PAUL PIDUTTI: Fascinating question. When I first read it, four teams immediately came to mind. Matt and Steven gobbled up two of them. While I feel like I pick on this team a bit, it’s got to be the New York Islanders. They’ve had a plucky, overachieving style for a while and I have all kinds of respect for this group’s lunchpail approach. But you need to squint, wear bifocals and use a telescope to see a Cup contender on Long Island. Patrick Roy is a unique hockey mind and personality that has kept a mediocre, duct-taped roster riddled with injuries within the playoff picture. But what is the big picture? Their core is neither youthful nor high-end on talent. They have a bevy of long-term, immovable contracts. They were 25th of 32 teams in Steven’s preseason prospect rankings. Noah Dobson is the only impact player on the roster under 26 years old — and he’s 25. The Isles have a few solid players who may still have some value on the open market and a goalie in Ilya Sorokin who is exceptional when hot. But I just can’t conjure any path to a Cup in the next five years (or more) for the Islanders.
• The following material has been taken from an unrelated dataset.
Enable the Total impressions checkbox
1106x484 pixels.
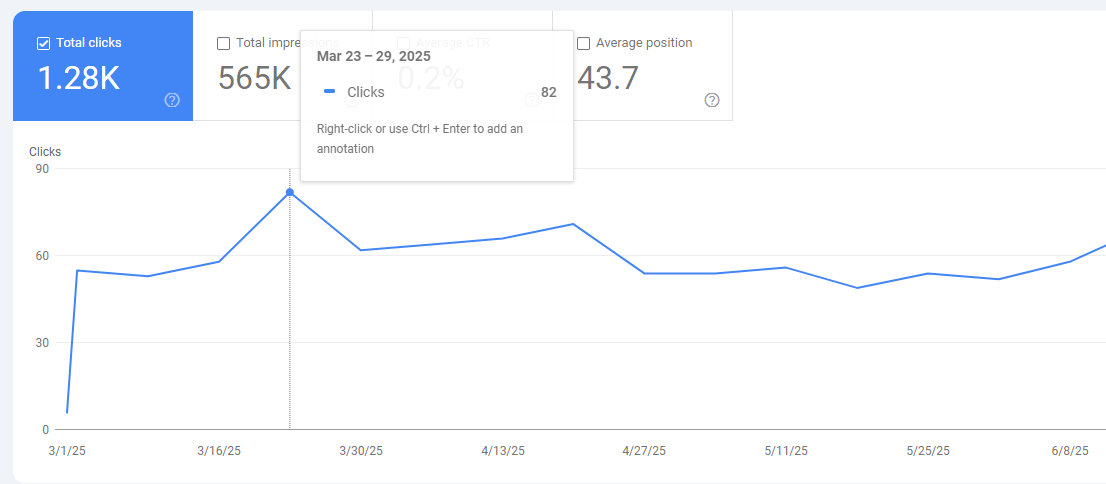tap(223, 43)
SCOTT MAXWELL: Those are all good picks, but each of those teams does have that one element you could at least conceivably see carrying a team on their backs to a Cup, even if it’s unlikely. For Pittsburgh, that’s Sidney Crosby. Boston, David Pastrnak and Jeremy Swayman. Islanders, Ilya Sorokin, Noah Dobson and Mat Barzal. One team that is in a similar state to those three teams but doesn’t have that element is the Seattle Kraken. They made some noise in the playoffs in 2023 thanks to their immense depth, but that hasn’t worked in their favor since then, and they otherwise lack the game-breaking talent that they’d need in the playoffs, especially since Matty Beniers and Shane Wright haven’t quite reached their full potential yet. Joey D’Accord could be that guy in net, but we have yet to see how he handles the pressure of the playoffs. On top of that, this team isn’t young either with an average roster age of 28.33 that is the 12th-oldest in the league, so they aren’t a team on the rise either. This is their window, and once it closes, they’ll already need to retool or rebuild, barring a move for a high-end player that can put them over the top. For now though, they might be one of the only “competitive” teams where I see absolutely no path to winning a Cup, and they lack the game-breaking talent either on their roster or in their prospect pool right now to convince me otherwise.